On http://github.com/vasili/FSharpBinding is an FSharpBinding that works with MonoDevelop. Please read the README to under- stand current functionality. I have tested with new F# projects plus existing F# projects like Mandelbrot sets, Stephen Wolfram's Rule 30, etc. There is still a fair amount of polishing that needs to be done. That is a work-in-progress.

Kind regards,

Vasili I. Galchin

vigalchin · on May 29, 2010

Hello,

     On http://github.com/vasili/FSharpBinding is an FSharpBinding that works with MonoDevelop. Please read the README on this web site. I have tested new F# projects and several existing F# projects like Mandelbrot set, Stephen Wolfram's Rule 30, etc. This binding still needs polishing .... working on that with other colleagues.

Kind regards,

Vasili I. Galchin

10ren · on May 24, 2010

I was curious if F# is really that close to ocaml, and it seems they are related: http://stackoverflow.com/questions/179492/f-and-ocaml with some differences (eg. F# doesn't seem to have those crazy +. *. etc float operators for type inference).

Here's a ridicuously detailed table comparing F#, ocaml, haskell, scala, ML (ie. everything in the article but scheme), at the aptly named http://hyperpolyglot.wikidot.com/ml

derefr · on May 24, 2010

> The people I know who do work in machine learning work in straight-up C, not Haskell, as the author suggests.

Is their work in applying ML theory, or creating more of it?
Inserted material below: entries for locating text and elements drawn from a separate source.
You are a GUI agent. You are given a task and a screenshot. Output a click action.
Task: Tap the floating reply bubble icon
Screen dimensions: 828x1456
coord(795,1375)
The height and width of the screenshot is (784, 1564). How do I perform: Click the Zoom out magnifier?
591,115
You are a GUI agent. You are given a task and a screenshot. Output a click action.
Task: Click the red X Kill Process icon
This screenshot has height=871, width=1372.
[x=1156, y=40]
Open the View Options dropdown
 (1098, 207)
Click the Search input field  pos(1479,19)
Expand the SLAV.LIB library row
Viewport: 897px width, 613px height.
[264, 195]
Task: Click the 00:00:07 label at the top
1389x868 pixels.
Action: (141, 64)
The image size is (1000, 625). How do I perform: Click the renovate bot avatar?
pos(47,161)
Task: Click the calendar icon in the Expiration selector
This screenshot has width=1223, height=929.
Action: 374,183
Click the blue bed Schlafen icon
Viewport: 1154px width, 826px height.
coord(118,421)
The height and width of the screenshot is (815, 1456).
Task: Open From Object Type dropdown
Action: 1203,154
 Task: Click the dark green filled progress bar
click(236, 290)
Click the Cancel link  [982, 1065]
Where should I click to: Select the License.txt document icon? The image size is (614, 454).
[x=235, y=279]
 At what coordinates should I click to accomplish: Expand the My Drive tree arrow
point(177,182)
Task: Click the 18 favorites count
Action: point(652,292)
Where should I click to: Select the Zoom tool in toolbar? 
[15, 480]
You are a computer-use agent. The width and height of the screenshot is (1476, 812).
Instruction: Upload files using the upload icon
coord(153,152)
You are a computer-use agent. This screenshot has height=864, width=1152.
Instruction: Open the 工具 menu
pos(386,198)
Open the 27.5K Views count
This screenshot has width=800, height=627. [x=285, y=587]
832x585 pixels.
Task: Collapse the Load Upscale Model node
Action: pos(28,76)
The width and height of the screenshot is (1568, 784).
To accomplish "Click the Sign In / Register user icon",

ML almost always involves large datasets in practical use, but when you're trying to come up with a new method for ensuring correctness in some edge-case, you would be testing it with hypothetical extreme inputs, not feeding it mounds of data that won't trigger the problem. Haskell works well to model computer science research problems—that is, research into CS, not using CS to research other domains. Once your model has "solidified", you should by all means optimize it in C before running it on real-world data.

sid0 · on May 24, 2010

Yeah, it's clear that more than a bit of PL research has fed back into C# as a language and .NET as a whole, in stark contrast to Java/JVM.